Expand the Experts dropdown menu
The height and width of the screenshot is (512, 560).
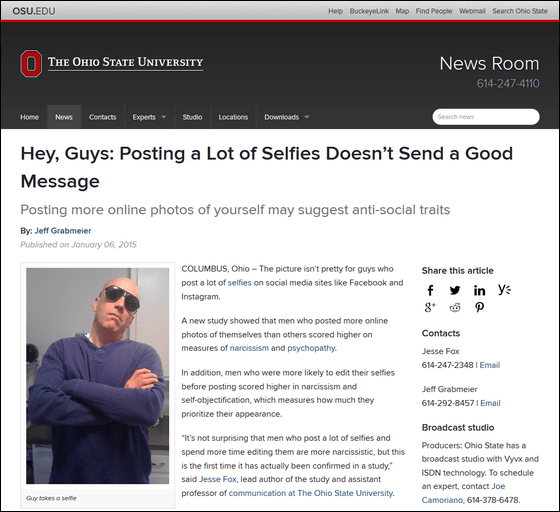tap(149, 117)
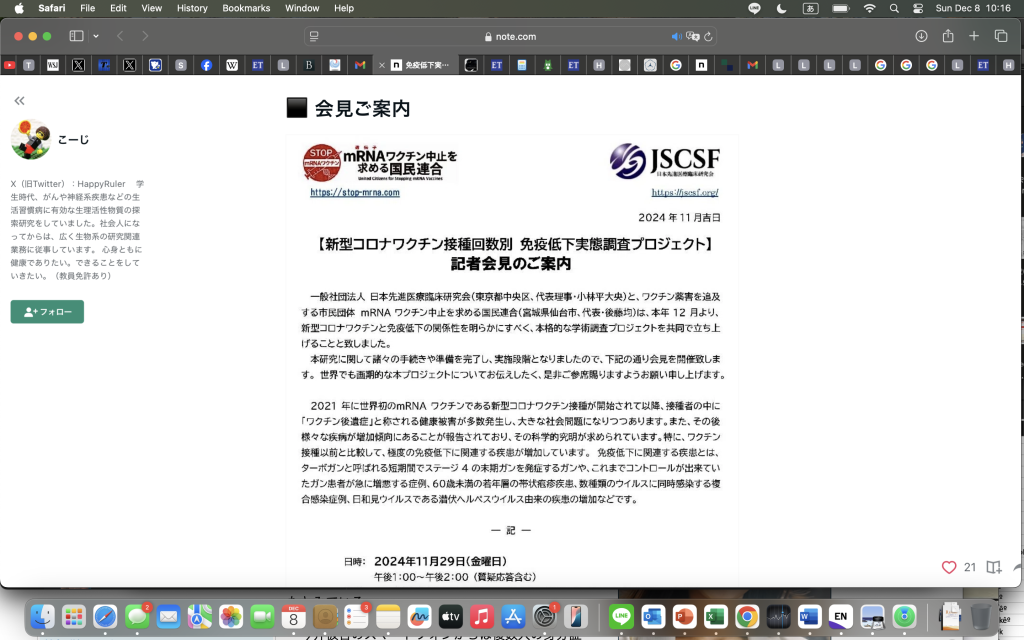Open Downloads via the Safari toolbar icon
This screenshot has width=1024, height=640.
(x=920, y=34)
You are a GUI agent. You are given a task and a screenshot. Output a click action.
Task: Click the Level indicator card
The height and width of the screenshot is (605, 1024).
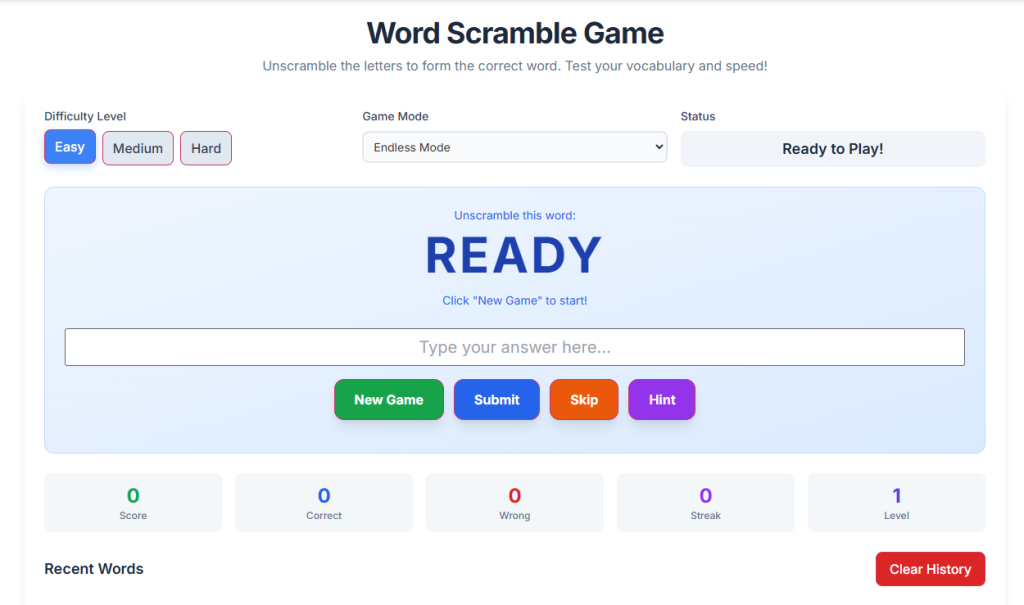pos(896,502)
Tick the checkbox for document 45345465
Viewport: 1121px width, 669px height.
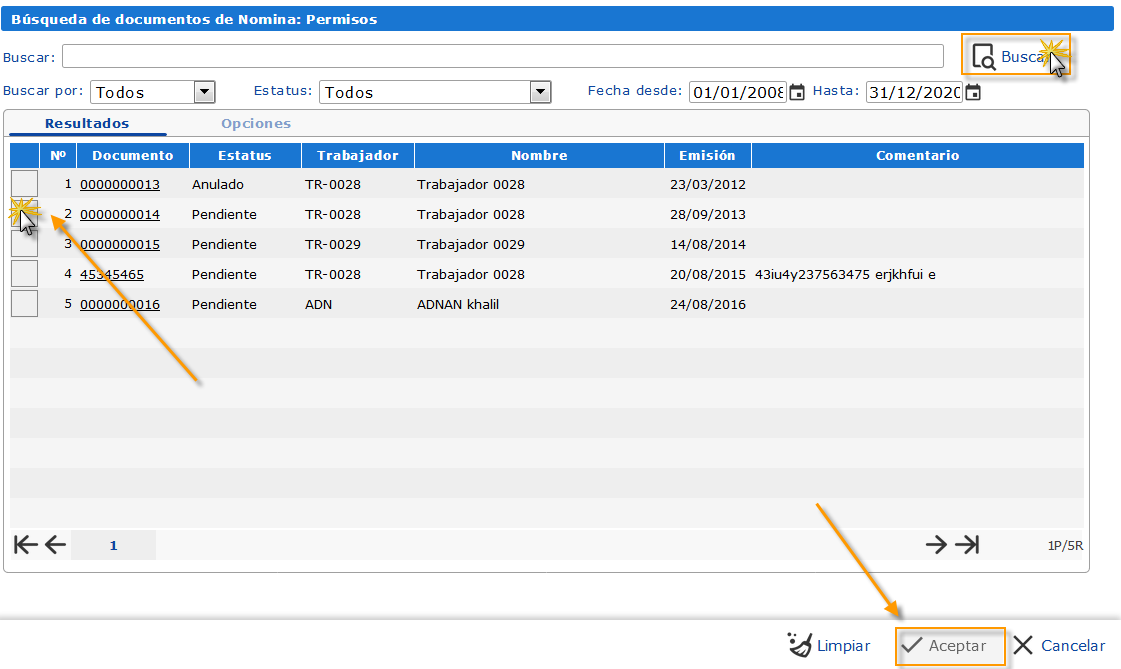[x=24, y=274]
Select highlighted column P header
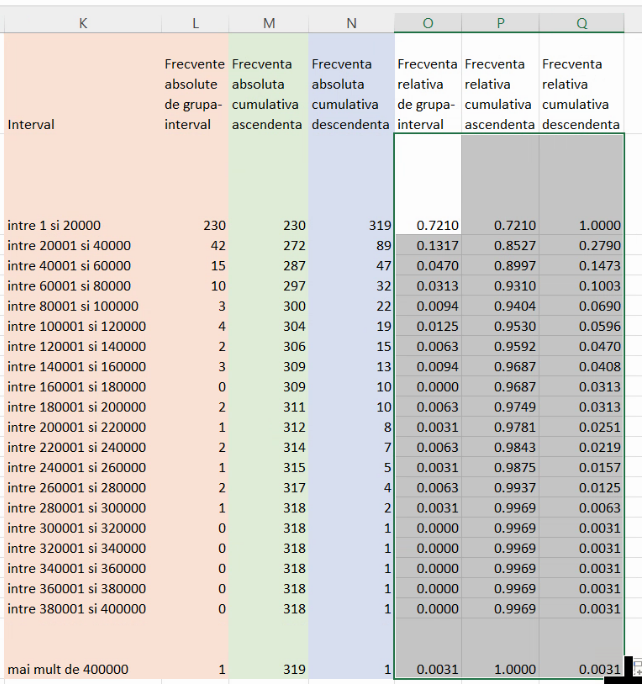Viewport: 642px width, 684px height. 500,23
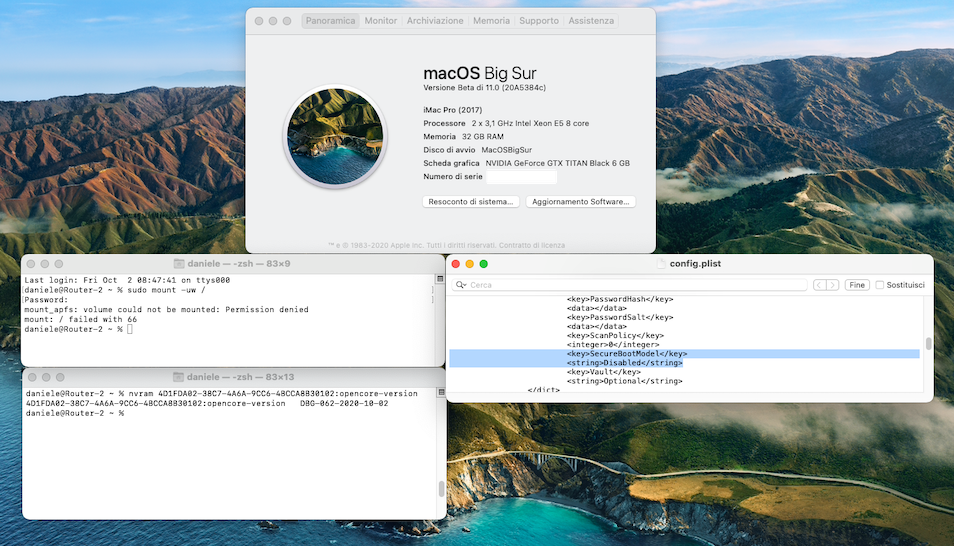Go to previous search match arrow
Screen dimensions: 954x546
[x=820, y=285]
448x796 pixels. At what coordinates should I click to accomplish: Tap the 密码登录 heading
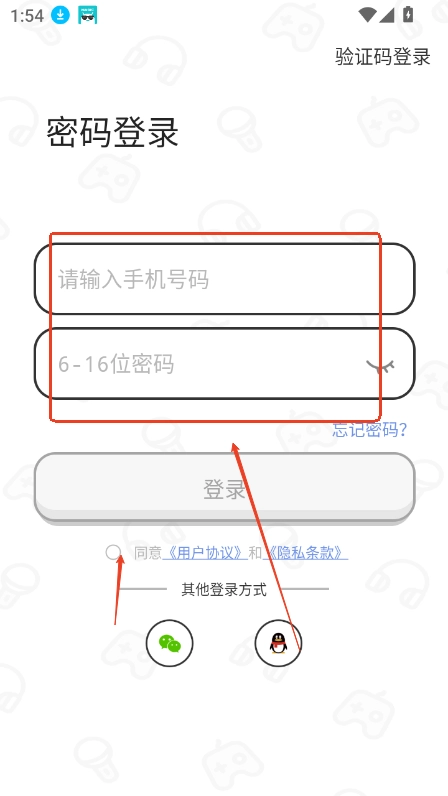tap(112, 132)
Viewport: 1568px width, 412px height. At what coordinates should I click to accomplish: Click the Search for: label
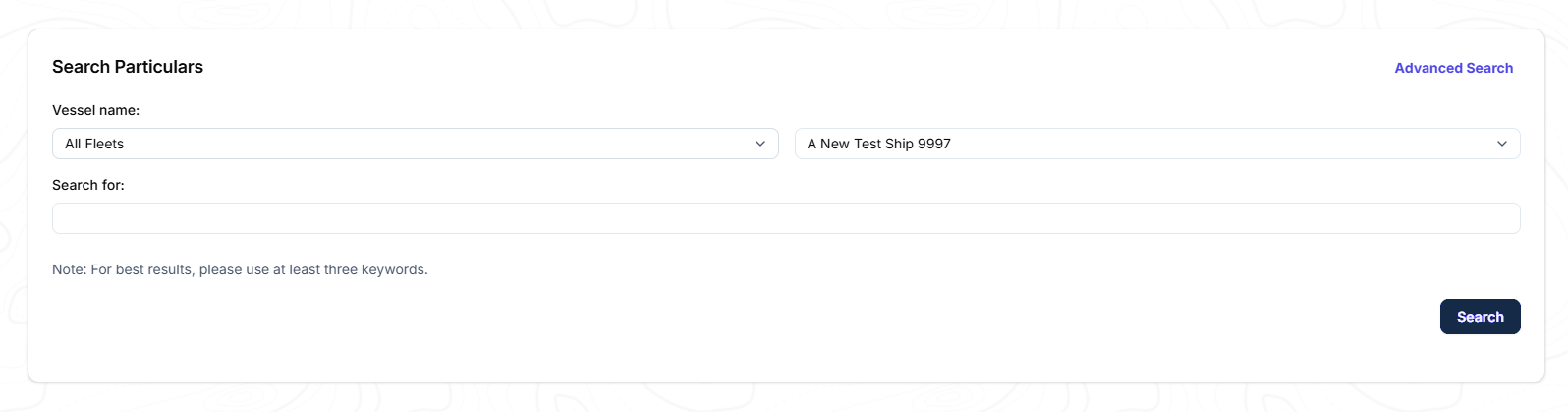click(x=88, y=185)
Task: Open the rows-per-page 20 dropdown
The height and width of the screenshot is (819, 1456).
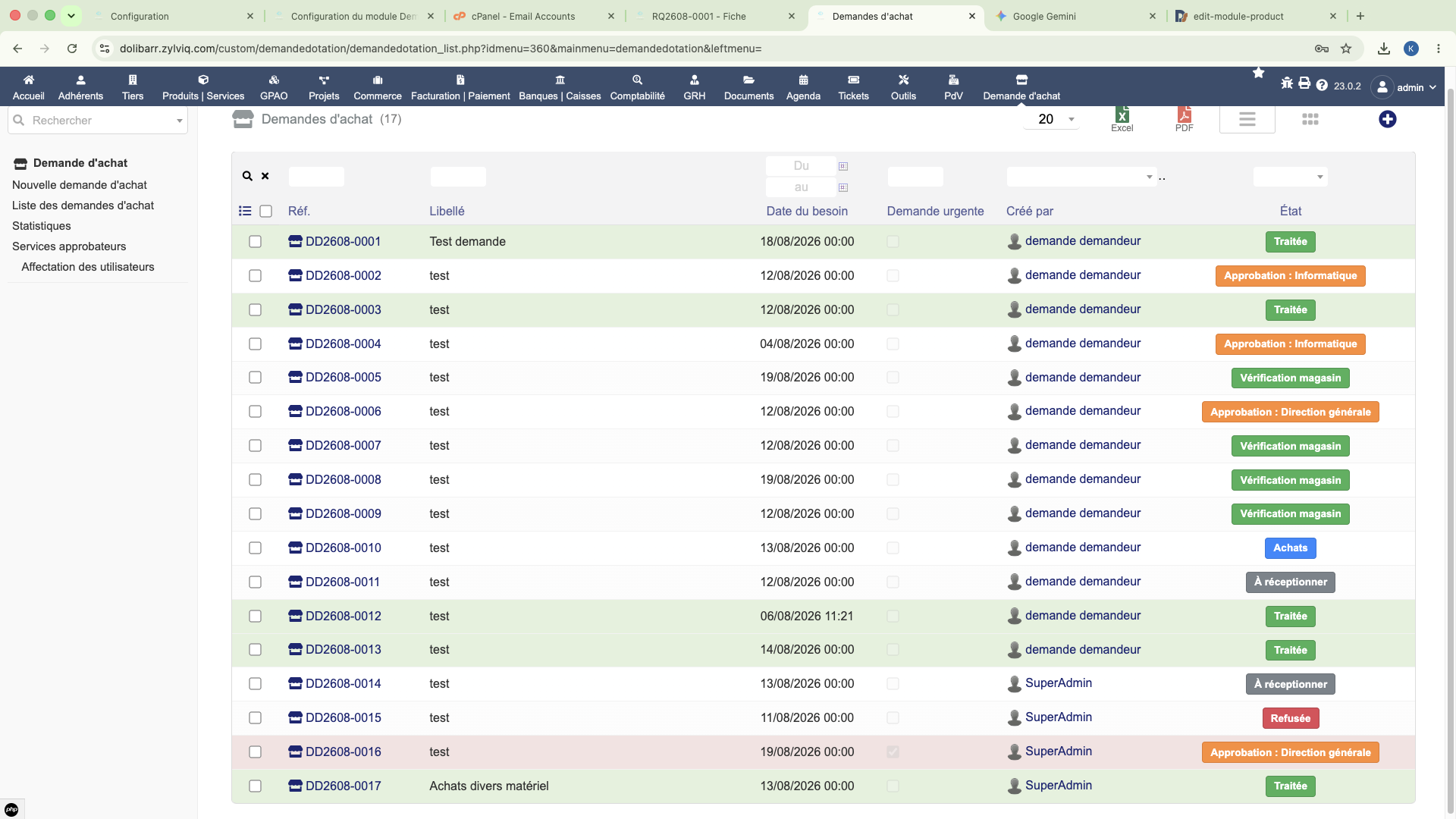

§ **Problem to work on**: Search the listing above for the string "dropdown" and return each line it appears on.

§ **Solution to this task**:
Expand the Experts dropdown menu
Task: Open the rows-per-page 20 dropdown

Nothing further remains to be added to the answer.